One of the features of the nAlgi6 unit is the presence of a gold-bearing oxide-silicate iron formation and a polymictic conglomerate containing chert fragments. These two lithologies are generally adjacent. They are located next to the wacke-felsic tuff contact in each flank of the syncline. The thickness of the iron formation-conglomerate package does not exceed 5 m. Conglomerate beds are lenticular, whereas iron formation is rather continuous and shows decametric lateral extension. The latter consists of millimetric beds of magnetite and chert with a variable proportion of silicate-rich millimetric to centimetric beds (grunerite-hornblende ± garnet ± biotite). Polymictic conglomerate consists mainly of lenticular and subangular pebbles and stones of white feldspathic porphyry, chert and amphibolite. More locally, fragments of iron formation, amphibole andesite and mudstone are observed. Beds are massive to sorted and fragments are usually joint. The matrix is dark due to the presence of amphiboles.
Unit nAlgi7 consists mainly of metamorphosed biotite wacke. Previously, this unit was part of unit Alu1 of the Laguiche Group defined by Simard and Gosselin (1999). This unit is present in the east-centre part of sheet 33F. Primary sedimentary structures within metamorphosed wackes distinguish it from paragneiss units. In addition, the presence of chlorite gives a green colour to the rock in fresh exposure, while paragneiss have a greyish fresh exposure. The wacke is fine grained, foliated and homogeneous. It is more common to find carbonates and epidote in this type of rock (Gigon et al., in preparation).

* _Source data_
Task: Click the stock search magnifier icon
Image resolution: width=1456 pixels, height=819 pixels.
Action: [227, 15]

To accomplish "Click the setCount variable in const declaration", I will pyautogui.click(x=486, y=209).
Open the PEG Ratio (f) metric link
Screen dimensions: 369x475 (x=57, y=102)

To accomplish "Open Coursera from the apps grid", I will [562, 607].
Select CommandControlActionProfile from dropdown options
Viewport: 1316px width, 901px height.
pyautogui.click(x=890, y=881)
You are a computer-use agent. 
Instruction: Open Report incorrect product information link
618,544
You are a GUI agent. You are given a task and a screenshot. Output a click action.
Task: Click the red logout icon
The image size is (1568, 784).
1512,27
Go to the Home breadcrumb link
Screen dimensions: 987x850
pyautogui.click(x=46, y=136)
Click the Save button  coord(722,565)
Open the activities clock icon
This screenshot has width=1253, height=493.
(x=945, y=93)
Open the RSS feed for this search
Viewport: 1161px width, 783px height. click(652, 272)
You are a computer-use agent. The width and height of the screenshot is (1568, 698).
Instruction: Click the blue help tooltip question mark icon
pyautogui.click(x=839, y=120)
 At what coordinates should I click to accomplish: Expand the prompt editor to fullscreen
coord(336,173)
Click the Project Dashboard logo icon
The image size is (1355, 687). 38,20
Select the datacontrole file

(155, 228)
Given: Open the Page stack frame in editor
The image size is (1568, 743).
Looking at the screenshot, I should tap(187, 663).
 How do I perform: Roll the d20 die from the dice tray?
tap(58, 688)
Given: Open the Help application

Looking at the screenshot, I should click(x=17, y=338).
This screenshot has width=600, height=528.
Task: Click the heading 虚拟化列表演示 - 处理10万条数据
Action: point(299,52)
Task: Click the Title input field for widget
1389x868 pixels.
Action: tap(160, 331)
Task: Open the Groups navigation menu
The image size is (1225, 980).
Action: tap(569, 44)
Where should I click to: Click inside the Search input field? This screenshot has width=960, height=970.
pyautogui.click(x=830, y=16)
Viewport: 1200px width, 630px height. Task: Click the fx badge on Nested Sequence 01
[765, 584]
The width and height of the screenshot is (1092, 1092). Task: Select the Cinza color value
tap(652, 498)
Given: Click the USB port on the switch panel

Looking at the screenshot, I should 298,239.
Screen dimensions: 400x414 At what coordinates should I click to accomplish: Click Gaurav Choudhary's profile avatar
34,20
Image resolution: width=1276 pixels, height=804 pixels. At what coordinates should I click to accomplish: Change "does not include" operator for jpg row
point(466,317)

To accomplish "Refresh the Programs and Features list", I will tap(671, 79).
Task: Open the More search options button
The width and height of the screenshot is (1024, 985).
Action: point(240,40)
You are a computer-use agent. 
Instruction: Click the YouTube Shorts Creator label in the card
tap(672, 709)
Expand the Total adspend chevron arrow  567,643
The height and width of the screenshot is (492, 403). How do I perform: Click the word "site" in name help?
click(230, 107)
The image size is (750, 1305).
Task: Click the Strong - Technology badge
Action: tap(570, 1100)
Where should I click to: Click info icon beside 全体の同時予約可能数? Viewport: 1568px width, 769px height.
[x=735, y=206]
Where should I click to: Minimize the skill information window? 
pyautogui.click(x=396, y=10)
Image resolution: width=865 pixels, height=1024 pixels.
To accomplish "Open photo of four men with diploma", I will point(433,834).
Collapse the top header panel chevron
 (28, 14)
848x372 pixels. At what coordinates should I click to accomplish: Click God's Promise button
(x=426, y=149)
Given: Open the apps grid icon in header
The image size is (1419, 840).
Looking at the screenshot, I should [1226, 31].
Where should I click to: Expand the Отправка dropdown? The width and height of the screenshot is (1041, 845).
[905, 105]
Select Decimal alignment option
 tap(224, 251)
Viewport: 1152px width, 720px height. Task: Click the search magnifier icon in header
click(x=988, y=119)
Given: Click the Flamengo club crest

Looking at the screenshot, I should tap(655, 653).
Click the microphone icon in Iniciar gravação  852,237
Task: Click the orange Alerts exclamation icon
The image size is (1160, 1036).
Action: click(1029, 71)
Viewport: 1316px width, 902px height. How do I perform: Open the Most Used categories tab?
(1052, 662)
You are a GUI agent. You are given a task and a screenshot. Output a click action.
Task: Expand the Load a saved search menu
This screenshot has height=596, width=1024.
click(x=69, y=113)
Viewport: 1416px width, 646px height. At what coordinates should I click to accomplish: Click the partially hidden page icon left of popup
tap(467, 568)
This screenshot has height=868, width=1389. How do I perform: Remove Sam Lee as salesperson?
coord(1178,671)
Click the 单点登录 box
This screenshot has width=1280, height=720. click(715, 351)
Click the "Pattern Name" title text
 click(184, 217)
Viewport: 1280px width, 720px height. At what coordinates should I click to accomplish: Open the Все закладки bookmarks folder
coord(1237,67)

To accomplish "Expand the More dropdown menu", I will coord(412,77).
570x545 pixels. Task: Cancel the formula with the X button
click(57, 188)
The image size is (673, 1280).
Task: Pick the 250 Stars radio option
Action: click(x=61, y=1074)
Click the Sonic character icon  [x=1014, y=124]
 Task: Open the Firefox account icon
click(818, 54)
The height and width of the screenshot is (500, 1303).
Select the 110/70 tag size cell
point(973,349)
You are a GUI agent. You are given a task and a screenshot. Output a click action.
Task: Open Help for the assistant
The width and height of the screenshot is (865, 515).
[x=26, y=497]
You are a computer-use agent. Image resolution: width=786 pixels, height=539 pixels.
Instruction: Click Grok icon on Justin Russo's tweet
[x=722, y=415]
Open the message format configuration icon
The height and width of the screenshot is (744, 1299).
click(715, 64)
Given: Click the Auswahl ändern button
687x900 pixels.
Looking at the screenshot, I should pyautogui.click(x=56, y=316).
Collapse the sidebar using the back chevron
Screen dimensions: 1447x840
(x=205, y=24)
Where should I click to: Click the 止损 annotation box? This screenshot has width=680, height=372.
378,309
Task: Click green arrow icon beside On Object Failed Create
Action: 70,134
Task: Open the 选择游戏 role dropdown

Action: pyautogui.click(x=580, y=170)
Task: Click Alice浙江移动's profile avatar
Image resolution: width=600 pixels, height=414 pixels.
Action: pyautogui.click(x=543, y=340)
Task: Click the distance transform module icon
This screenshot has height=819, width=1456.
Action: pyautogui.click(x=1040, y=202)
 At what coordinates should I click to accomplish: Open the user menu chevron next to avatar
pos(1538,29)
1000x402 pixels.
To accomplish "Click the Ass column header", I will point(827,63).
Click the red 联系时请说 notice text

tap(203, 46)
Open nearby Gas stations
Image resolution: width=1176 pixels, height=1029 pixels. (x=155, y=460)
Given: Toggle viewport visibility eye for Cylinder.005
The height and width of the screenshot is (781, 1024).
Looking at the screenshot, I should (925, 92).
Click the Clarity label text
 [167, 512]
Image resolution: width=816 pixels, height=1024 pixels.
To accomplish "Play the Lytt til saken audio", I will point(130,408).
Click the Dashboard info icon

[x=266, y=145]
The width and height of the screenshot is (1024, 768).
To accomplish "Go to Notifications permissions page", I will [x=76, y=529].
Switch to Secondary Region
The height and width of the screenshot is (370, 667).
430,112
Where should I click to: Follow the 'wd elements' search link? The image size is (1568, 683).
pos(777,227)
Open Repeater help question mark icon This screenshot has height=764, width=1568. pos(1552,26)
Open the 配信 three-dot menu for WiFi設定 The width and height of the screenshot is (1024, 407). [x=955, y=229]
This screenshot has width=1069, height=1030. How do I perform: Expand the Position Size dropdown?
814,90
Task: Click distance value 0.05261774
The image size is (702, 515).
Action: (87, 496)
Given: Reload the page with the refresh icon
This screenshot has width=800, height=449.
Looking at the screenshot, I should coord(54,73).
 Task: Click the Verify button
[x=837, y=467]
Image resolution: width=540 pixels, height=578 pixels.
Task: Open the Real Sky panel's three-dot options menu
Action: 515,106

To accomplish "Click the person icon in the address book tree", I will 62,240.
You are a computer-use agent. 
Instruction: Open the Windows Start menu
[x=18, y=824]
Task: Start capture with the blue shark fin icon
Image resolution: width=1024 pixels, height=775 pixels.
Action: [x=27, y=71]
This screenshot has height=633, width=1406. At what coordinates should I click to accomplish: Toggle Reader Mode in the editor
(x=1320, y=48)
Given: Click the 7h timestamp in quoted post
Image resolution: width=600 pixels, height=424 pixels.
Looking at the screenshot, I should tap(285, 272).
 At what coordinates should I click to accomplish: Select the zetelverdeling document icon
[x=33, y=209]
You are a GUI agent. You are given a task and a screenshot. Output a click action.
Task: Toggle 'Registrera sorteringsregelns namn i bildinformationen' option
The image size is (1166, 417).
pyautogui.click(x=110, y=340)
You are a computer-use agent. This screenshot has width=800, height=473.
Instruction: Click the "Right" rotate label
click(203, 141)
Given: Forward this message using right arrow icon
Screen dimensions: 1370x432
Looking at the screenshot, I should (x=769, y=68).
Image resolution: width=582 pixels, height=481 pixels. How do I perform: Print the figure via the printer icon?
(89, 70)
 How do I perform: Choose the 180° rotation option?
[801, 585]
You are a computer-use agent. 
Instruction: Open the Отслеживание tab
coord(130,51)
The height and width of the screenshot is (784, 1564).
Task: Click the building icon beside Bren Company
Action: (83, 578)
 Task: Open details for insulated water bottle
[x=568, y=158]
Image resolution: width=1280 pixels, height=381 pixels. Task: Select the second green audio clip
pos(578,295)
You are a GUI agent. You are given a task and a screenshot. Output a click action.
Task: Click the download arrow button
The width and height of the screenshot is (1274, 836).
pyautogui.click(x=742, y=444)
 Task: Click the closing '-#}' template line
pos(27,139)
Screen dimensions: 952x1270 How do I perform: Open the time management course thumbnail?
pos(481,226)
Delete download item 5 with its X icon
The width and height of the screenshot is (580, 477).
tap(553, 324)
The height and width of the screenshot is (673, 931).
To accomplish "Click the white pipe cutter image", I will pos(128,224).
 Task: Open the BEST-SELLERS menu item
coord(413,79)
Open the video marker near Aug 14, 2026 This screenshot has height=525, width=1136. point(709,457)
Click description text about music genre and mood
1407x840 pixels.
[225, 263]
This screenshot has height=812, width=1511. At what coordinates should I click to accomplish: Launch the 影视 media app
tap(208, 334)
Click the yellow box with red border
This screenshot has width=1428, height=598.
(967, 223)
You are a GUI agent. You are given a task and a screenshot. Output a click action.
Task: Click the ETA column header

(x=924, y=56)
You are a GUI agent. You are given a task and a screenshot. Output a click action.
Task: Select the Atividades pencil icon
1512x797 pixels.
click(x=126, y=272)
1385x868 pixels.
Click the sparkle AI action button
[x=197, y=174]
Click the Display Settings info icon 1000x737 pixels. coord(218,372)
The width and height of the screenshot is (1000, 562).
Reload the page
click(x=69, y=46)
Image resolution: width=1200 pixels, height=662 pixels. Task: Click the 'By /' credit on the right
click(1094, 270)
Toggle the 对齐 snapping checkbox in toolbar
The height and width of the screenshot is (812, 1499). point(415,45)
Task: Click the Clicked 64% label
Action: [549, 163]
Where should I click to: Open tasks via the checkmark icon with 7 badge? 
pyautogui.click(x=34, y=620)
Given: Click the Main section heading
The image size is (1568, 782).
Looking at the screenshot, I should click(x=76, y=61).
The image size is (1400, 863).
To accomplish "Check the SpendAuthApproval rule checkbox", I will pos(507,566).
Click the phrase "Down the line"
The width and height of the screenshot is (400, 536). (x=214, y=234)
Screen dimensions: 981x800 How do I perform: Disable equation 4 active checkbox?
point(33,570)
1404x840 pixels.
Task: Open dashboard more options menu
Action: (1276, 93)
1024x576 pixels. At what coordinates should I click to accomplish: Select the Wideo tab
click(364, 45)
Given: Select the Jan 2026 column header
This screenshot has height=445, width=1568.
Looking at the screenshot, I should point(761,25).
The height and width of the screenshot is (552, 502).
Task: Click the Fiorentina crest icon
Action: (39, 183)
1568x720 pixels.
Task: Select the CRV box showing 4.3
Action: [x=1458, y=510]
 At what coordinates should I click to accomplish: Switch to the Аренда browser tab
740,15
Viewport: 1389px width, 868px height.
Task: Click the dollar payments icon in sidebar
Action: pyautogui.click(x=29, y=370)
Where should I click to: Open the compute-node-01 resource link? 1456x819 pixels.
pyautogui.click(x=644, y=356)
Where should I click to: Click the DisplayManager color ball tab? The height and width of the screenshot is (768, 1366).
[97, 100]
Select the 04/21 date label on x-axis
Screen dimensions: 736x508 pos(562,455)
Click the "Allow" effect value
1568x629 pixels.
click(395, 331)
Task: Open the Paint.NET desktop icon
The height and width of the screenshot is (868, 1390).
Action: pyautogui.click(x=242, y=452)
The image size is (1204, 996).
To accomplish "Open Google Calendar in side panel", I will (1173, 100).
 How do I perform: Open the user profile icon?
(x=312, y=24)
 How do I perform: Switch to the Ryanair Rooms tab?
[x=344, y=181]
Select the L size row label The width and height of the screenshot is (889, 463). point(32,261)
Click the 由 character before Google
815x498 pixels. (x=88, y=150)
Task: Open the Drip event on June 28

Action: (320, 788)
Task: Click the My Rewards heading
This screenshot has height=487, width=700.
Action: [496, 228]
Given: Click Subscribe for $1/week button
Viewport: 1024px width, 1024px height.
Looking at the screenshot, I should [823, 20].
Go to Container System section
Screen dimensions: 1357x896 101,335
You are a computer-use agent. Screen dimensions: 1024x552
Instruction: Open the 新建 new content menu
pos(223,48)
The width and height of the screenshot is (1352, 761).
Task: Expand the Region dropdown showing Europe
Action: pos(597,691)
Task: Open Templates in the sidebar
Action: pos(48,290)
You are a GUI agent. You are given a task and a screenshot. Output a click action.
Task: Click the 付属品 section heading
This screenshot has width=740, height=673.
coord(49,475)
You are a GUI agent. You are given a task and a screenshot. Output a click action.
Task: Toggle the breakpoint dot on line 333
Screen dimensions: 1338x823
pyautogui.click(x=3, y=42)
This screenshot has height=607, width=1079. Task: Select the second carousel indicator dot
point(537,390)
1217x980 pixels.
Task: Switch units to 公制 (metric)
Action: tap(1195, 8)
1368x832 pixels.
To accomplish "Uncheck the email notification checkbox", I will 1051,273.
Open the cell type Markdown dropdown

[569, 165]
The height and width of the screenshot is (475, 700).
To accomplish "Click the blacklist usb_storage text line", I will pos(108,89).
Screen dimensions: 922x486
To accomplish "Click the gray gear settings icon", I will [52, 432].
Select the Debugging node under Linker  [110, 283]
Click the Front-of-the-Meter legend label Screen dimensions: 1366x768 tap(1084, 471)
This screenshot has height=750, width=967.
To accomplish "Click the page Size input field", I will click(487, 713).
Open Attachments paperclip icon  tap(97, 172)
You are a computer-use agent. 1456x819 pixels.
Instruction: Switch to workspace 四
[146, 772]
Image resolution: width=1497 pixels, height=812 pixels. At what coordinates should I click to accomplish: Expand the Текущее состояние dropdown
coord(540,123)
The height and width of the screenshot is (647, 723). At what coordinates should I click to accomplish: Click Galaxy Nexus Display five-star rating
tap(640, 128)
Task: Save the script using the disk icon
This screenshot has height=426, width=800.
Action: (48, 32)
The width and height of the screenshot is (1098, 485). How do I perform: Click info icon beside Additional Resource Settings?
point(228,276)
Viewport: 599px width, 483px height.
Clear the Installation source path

* _PROBLEMS AND TASKS_
[a] In the description of the rock units above, do the following statements agree with the text? Answer yes or no for each and quote the words that decide it.
(i) The iron formation-conglomerate package is more than 5 m thick.
(ii) Conglomerate beds in unit nAlgi6 are lenticular.
(iii) The wacke of unit nAlgi7 is greyish in fresh exposure.
[b] Continue the description of the rock units from the point where it stops.

* _PER-TASK OUTPUTS_
[a]
(i) No: "The thickness of the iron formation-conglomerate package does not exceed 5 m."
(ii) Yes: "Conglomerate beds are lenticular"
(iii) No: "the presence of chlorite gives a green colour to the rock in fresh exposure, while paragneiss have a greyish fresh exposure."

[b]
Turbidite structures occurring as thin to medium sorted beds are observed in many places in metamorphosed wacke. The base of some beds is composed of polymictic granules as observed in the Sakami Lake area (sheet 33F07, Goutier et al., 2000). Mudrock is interstratified with wacke and more abundant in the area. It has a brown or green patina and commonly exhibits parallel laminations. Fine biotite is widely developed, while garnet and amphibole are more rarely observed. Some beds of polymictic conglomerate containing quartz, arenite, biotite shale, amphibolite or felsic rock granules are interstratified within wacke.
Unit nAlgi8 is an assemblage of paragneiss derived from wacke, magnetite paragneiss, altered and sheared paragneiss bands, and graphite-sulphide schist. A geographic type area defines this unit, located in the SE corner of sheet 33F08 and measuring 3 km long by 200 m wide (Gigon et al., in preparation).
Paragneiss are usually foliated and some bands are sheared. The mobilisate is poorly represented in this unit. It is characterized by high concentrations of pyrrhotite, graphite and amphibole. Schist derived from graphite-sulphide mudstone shows a darker and finer matrix than other paragneiss lithologies. They vary in thickness from 25 to 75 cm. There are centimetric to metric intrusions of granite containing biotite, tourmaline and muscovite.
Centimetric to decametric, conformable and unconformable alteration zones are also present in this unit. They contain diopside, quartz, plagioclase, microcline, amphibole and sulphides.
Unit nAlgi9, located in sheet 33F09, consists of iron formations which were previously part of the Alu4 unit of the “Laguiche Group” established by Simard and Gosselin (1999). These iron formations are a few metres thick and their lateral extent is limited. Iron formations are banded and exhibit alternating centimetric to decametric magnetite bands and recrystallized whitish chert laminae.
Unit nAlgi10 consists of a few beds of polymictic joint granule and pebble conglomerate interstratified within wacke. The most important lens is located SE of Bonfait Lake (sheet 33F09). It consists of metric beds of polymictic conglomerate containing rounded pebbles of various lithologies, including basalt, gabbro, tonalite, quartz, arenite, biotite, amphibolite and felsic rock (Goutier et al., 2001). A second lens is located in the NE portion of sheet 33G05 along the Transtaïga Road. This unit marks contact between the La Grande and Opinaca subprovinces. It has been deformed, as shown by L/S tectonite, foliation and shear evidence. The majority of the matrix consists of biotite (10-20%), amphibole (5-20%), and traces of pyrite and chlorite.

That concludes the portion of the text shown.